Three months on from the EU referendum, it is still too early to assess the impact of the Brexit vote on commercial property. The market took a hit in the immediate aftermath, when some of the country’s largest property funds closed and prices at many tower developments in the capital plunged. But the signs are confidence is gradually returning.
The sector is big-money: the invested and owner-occupied commercial market grew 11% to £871bn in 2015, a record level, surpassing the previous peaks of 2006 and 2007 respectively. The amount held by investors increased by 9% to £483bn, the Investment Property Forum (IPF) said in August.
One of the biggest contributors is the influx of foreign capital, particularly in London.

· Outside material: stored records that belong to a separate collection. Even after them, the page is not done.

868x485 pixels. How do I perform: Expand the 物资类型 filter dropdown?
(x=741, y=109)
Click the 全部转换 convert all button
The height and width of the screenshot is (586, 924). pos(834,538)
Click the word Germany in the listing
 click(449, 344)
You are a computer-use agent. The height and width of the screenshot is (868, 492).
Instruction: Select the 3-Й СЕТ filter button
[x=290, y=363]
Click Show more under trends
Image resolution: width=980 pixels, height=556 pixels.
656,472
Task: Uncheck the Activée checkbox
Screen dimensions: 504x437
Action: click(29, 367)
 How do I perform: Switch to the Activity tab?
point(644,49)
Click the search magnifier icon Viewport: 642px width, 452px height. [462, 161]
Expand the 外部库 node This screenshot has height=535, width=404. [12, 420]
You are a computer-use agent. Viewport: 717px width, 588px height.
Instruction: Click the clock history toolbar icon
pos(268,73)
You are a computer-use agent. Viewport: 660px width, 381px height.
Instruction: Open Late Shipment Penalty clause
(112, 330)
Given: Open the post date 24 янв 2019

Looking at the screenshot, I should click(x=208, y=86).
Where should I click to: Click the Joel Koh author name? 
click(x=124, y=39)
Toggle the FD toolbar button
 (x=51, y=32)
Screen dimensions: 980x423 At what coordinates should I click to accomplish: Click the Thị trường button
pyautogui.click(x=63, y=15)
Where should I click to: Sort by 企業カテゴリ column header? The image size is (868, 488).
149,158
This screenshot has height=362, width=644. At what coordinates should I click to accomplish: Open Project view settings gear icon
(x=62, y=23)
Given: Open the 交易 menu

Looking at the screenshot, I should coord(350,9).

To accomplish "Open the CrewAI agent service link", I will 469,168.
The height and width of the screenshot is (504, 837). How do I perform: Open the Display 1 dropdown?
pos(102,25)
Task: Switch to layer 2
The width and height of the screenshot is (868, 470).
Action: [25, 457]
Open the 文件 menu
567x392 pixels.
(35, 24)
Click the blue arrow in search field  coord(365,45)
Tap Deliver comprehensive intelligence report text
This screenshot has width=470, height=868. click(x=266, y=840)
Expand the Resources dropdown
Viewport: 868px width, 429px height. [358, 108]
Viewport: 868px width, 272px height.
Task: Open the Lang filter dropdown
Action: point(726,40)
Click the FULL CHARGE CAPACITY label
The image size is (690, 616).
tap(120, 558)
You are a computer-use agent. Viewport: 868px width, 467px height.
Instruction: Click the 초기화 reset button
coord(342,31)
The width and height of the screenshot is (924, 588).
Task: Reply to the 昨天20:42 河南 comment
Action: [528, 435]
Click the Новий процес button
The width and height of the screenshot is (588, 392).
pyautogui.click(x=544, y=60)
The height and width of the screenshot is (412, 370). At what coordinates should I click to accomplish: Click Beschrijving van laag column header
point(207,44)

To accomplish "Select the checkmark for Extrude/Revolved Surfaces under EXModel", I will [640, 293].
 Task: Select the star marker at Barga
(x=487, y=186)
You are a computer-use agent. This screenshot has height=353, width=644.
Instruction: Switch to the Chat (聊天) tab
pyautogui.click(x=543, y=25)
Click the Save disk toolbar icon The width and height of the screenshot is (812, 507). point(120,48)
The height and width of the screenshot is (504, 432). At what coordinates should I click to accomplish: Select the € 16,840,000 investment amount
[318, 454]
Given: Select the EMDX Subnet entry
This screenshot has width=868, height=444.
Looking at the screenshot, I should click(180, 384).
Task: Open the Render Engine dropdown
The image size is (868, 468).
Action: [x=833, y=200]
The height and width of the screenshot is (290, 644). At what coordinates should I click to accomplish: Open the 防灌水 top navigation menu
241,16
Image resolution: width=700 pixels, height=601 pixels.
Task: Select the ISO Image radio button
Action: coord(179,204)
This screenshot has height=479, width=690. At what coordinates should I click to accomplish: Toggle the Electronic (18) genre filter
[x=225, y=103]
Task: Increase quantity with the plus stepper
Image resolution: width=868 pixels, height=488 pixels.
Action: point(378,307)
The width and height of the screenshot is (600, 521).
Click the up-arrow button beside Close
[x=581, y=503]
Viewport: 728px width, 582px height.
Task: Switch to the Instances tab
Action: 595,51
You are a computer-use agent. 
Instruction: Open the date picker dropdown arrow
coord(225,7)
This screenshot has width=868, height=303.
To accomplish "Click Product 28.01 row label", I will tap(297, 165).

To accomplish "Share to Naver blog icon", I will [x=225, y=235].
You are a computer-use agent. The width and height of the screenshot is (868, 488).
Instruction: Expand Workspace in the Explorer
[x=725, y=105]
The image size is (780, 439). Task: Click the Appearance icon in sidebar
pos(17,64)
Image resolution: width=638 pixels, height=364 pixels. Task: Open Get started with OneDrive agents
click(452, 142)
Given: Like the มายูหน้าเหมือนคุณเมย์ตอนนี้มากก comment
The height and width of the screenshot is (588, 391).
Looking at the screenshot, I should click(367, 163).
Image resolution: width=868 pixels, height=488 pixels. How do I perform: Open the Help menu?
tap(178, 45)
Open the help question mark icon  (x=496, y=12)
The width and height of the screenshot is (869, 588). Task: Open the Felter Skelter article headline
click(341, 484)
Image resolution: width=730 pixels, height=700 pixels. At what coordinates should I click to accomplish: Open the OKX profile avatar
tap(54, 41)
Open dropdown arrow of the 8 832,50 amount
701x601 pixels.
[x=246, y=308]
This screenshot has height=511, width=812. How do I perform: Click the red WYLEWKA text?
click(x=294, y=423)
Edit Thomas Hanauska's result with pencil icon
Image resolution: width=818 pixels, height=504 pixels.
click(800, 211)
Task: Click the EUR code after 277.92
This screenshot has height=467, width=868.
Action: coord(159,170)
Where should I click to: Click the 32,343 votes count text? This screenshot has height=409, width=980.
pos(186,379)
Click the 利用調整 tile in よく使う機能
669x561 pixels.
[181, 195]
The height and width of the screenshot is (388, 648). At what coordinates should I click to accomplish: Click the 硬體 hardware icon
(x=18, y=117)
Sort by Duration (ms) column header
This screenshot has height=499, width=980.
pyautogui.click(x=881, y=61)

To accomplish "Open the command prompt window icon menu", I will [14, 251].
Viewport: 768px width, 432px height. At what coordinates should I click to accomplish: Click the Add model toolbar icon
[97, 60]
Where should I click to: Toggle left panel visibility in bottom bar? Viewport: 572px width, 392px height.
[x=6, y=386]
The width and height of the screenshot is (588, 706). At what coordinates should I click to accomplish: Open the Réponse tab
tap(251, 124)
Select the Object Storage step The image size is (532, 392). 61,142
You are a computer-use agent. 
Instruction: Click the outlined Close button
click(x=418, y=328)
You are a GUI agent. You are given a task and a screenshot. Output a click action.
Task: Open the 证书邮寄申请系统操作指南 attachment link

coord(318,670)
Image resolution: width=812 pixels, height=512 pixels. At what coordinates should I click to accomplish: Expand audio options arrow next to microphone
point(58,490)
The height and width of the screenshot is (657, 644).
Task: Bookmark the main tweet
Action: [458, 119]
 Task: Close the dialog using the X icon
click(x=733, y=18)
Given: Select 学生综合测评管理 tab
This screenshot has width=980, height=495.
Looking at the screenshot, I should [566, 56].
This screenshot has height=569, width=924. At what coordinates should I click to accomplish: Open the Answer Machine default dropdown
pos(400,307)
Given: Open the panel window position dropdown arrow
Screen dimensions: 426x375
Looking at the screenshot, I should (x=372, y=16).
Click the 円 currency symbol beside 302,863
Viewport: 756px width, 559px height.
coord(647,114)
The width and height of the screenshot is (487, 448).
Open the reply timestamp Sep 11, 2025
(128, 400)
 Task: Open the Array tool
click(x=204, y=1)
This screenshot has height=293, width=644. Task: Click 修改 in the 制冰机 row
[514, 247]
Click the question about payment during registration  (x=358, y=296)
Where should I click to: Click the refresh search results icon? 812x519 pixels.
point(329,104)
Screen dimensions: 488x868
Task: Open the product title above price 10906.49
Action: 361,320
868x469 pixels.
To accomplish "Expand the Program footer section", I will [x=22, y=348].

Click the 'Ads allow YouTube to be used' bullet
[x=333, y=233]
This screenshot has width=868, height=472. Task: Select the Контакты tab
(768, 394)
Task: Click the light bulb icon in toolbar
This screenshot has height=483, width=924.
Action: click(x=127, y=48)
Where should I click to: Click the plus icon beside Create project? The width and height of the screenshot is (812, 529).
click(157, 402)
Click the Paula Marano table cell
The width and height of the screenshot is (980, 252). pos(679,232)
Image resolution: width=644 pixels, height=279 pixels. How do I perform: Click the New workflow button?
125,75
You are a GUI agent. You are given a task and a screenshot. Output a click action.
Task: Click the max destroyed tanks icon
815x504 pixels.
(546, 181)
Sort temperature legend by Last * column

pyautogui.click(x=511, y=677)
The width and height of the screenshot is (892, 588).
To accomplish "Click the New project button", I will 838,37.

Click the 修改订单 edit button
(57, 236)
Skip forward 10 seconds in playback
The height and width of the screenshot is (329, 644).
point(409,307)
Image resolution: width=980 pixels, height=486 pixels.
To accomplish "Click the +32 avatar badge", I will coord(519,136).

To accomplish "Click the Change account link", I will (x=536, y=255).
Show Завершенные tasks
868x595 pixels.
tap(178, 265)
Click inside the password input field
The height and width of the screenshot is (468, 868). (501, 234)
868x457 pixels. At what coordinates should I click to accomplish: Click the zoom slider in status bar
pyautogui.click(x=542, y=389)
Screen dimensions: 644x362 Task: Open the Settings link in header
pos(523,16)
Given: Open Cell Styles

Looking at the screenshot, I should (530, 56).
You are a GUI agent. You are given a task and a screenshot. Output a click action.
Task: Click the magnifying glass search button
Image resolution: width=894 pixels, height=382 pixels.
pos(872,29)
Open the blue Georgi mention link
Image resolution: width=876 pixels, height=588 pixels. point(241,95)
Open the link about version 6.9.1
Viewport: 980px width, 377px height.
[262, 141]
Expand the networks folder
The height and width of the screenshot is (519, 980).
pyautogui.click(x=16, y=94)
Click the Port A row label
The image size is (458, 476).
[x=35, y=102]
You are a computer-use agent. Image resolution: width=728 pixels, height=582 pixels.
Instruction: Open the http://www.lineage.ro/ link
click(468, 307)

Overseas investors now account for 28%, or £135bn, of UK investment property, up from 17% in 2007, with 77% of their holdings in the capital. They already dominate the City office market with 61% of investment property and have been expanding into London’s West End and Midtown office market, the IPF says.
It is no surprise that ‘market forces’, rather than regulation, have been driving work for firms, as Nabarro senior partner Ciaran Carvalho observes. His clients include UK real estate investment trusts (REITs), among them Hammerson, Great Portland Estates and Land Securities.